THE PROBLEM: Given these entries, repeat exactly the lines starting with the one that has "Where should I" and going on through the one that has "Task: Select Last 30 Days menu option", both included, but none of the pictures.

════════════════

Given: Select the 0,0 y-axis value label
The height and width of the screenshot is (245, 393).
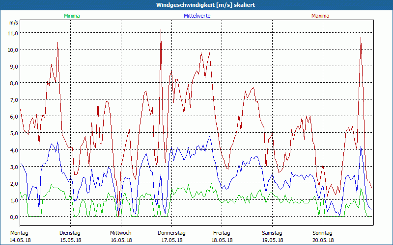Looking at the screenshot, I should point(12,217).
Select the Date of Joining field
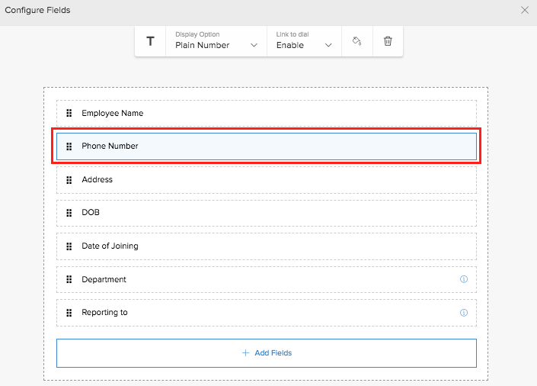The width and height of the screenshot is (537, 386). coord(267,246)
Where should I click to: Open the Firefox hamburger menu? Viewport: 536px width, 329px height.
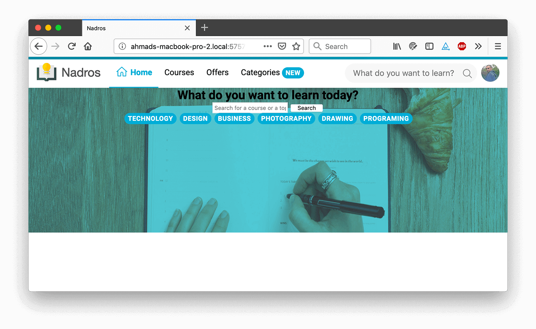click(x=497, y=46)
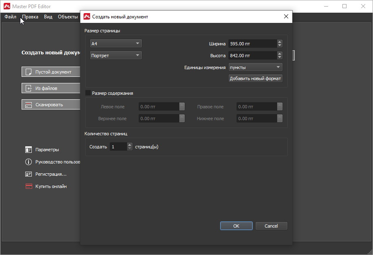The height and width of the screenshot is (255, 373).
Task: Decrease height using Высота spinner down arrow
Action: [280, 57]
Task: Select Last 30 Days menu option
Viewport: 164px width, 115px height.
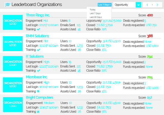Action: pyautogui.click(x=96, y=17)
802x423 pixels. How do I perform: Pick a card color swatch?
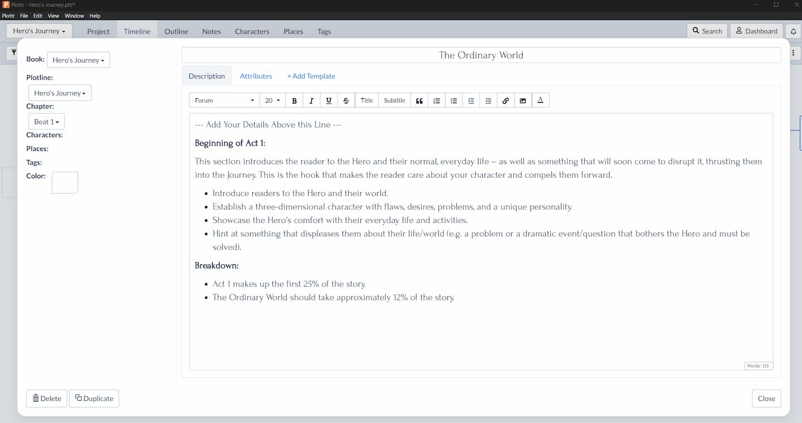pyautogui.click(x=65, y=182)
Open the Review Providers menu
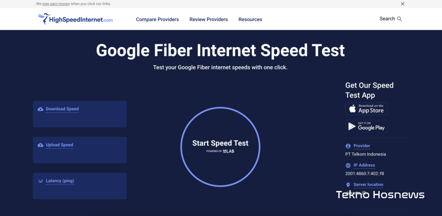The height and width of the screenshot is (216, 442). [208, 19]
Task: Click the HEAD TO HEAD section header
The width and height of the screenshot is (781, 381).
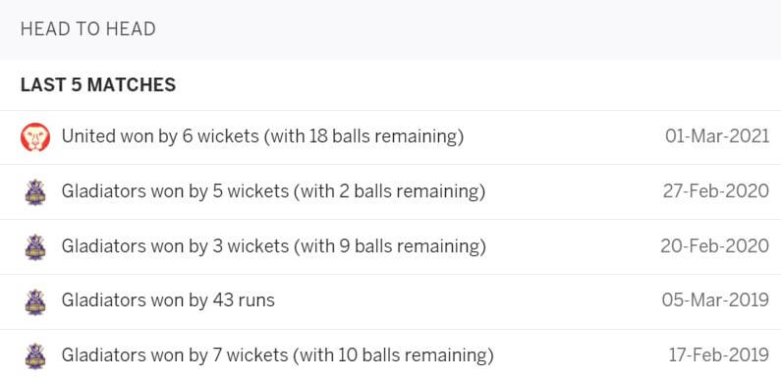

════════════════

RESULT OF THIS EXERCISE:
Where should I click to: Open the Firefox hamburger menu? Viewport: 536px width, 329px height.
click(x=497, y=46)
The height and width of the screenshot is (255, 373).
Task: Decrease height using Высота spinner down arrow
Action: [280, 57]
Task: Select Last 30 Days menu option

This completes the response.